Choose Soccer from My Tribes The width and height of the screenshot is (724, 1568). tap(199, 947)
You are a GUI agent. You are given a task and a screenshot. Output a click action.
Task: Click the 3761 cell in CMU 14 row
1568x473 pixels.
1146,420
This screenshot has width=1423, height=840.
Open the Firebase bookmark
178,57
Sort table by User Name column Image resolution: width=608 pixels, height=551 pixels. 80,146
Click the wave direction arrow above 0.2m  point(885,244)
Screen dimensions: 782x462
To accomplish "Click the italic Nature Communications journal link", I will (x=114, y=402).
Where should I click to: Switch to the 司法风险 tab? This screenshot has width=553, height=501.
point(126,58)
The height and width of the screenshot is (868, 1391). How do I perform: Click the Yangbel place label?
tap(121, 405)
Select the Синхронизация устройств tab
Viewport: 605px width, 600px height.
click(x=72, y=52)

**STATED PROBLEM:**
Reproduce all of the material above, line for line, without altering anything.

**CORRECT RESULT:**
Choose Soccer from My Tribes The width and height of the screenshot is (724, 1568). tap(199, 947)
You are a GUI agent. You are given a task and a screenshot. Output a click action.
Task: Click the 3761 cell in CMU 14 row
1568x473 pixels.
1146,420
This screenshot has width=1423, height=840.
Open the Firebase bookmark
178,57
Sort table by User Name column Image resolution: width=608 pixels, height=551 pixels. 80,146
Click the wave direction arrow above 0.2m  point(885,244)
Screen dimensions: 782x462
To accomplish "Click the italic Nature Communications journal link", I will (x=114, y=402).
Where should I click to: Switch to the 司法风险 tab? This screenshot has width=553, height=501.
point(126,58)
The height and width of the screenshot is (868, 1391). How do I perform: Click the Yangbel place label?
tap(121, 405)
Select the Синхронизация устройств tab
Viewport: 605px width, 600px height.
click(x=72, y=52)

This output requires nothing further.